After ten minutes of being smacked in the eyes by hard-sell gift adverts I'd had enough and headed towards a cake shop. Who spends a hundred and forty euros on a perfume gift-pack?
I did venture out of the cake shop again, but only to the rather nice 'Esprit de sel'. A shop stuffed with desirable objects of the culinary, decor, toiletry world; but even in there I experienced a sort of things suffocation.
Do we need a vase in the shape of a semi-squashed paper cup, or a plastic donkey post it note-holder; or room spray that smells of 'coin du feu' (the corner near the fireplace) certainly not ours; it probably smells of an overlooked dog pee or two and dead spiders - if they have an odour.
The point being, I think we have in the West have reached thing saturation. We don't need anymore items for the sake of them, books, yes, plants, yes, nice cake, yes, but not things you reveal on Christmas day and wish you hadn't: 'ha ha how drole.

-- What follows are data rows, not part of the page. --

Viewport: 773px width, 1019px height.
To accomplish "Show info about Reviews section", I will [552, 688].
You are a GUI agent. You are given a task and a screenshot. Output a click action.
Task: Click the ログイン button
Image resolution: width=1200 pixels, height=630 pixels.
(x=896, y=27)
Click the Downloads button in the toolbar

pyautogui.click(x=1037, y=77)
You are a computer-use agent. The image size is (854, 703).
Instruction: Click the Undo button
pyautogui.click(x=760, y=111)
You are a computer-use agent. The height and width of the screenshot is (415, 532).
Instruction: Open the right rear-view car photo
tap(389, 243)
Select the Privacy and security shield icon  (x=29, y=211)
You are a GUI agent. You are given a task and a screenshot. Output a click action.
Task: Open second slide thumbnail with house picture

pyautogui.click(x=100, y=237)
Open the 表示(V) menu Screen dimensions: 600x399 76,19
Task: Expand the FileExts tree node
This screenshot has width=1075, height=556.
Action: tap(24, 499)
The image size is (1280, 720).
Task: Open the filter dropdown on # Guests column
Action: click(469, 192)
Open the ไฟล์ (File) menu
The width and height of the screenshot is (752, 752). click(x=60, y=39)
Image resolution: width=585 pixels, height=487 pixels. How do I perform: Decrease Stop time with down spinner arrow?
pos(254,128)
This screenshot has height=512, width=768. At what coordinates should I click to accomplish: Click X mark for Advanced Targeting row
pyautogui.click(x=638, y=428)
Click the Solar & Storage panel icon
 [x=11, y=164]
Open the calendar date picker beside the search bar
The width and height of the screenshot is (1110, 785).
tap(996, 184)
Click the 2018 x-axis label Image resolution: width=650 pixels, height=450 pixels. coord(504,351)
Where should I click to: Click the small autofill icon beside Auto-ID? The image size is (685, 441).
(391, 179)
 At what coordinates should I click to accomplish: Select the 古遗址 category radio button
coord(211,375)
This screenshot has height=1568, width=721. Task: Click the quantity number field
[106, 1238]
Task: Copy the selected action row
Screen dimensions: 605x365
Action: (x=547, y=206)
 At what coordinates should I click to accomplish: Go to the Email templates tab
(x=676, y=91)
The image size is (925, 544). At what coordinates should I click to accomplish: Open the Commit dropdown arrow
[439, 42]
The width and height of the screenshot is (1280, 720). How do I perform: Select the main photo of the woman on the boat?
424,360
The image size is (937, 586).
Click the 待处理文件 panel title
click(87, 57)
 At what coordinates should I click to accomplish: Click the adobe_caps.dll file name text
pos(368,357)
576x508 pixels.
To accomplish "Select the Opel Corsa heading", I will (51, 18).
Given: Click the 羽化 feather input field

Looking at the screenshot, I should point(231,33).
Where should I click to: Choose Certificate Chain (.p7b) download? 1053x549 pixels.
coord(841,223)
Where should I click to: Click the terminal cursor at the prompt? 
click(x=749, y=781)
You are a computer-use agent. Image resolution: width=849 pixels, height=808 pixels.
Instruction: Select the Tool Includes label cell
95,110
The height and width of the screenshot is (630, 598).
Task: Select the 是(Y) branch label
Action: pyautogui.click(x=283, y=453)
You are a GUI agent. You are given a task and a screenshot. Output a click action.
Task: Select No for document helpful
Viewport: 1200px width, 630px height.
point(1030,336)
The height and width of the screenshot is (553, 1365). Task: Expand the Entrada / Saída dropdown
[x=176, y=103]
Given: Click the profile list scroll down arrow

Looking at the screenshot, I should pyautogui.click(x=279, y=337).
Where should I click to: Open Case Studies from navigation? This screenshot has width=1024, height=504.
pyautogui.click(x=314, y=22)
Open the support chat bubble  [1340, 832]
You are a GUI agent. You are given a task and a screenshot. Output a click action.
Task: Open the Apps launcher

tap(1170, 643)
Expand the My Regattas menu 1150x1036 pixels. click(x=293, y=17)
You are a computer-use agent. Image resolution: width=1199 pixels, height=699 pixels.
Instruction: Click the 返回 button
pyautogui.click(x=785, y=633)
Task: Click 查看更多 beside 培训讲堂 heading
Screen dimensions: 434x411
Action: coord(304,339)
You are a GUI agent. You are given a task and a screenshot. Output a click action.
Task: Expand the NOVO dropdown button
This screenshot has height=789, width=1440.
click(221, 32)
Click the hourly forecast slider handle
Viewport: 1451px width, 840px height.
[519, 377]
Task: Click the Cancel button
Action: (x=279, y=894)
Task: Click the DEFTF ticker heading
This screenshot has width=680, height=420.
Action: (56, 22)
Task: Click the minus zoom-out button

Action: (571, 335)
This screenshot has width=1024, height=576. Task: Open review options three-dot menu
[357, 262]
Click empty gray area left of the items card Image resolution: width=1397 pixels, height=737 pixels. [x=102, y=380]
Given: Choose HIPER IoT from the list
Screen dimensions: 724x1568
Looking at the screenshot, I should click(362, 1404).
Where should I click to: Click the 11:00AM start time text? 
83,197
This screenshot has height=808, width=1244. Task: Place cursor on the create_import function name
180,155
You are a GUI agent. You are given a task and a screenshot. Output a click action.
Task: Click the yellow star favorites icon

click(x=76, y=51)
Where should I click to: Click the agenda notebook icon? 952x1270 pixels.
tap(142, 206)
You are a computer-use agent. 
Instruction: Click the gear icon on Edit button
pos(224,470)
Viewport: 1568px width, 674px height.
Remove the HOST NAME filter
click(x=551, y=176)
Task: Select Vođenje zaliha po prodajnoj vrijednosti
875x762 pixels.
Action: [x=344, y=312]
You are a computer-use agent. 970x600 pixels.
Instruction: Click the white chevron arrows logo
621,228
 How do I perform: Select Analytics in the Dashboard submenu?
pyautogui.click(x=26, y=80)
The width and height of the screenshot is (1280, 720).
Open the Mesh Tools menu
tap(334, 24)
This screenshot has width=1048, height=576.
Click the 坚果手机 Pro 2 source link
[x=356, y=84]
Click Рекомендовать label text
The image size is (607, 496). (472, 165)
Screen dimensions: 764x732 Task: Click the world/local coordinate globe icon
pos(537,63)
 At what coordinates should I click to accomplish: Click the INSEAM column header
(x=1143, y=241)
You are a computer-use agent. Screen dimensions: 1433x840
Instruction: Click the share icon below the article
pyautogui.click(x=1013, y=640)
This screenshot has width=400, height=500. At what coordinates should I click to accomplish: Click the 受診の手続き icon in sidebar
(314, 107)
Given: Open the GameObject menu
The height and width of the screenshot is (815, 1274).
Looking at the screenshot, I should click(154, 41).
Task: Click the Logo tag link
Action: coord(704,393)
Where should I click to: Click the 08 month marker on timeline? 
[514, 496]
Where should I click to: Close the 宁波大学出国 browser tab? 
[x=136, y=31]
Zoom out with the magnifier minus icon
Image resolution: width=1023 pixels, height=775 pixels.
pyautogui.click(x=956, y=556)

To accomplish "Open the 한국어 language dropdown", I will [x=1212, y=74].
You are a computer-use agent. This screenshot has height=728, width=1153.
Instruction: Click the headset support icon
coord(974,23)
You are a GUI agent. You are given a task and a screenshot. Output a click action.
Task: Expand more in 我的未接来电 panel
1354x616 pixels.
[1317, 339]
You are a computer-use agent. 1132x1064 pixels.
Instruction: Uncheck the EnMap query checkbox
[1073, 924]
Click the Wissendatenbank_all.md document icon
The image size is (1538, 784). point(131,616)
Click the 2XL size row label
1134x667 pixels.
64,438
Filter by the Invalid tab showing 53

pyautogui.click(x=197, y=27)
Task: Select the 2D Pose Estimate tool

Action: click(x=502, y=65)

Angel and devil salt and pepper shakers - real china too'. As for electronic gadgets . . .
Anyway, lucky dip, yes.
My mother had a wonderful and eccentric friend, Margaret, I think - this is going back a few hundred years now. She had a great outlook on life and found a partner with the same outlook at the great age of eighty; they married and continued along life's highway until pegging out at about ninety I seem to remember.
Anyway, again . . . I once went to a Christmas lunch that she was also invited to. I can't recall anything much about the day now, other than her presents.
She appeared with a cardboard box full of small badly wrapped festive packages: 'Lucky dip' she called, and everyone took something from the box. 'everything from Oxfam, and nothing over fifty pence.' (probably about four quid now?)
There were varied expressions on faces, but mine was of delight as I unwrapped an orange and brown 70s tie, proposterous in its very being.
I wore the tie for several years at art college, teamed with skinny jeans, white shirts, braces and stilettos (it was the early eighties); unfortunately it was lost on some hovel-move or other, but I still remember it and Margaret with affection.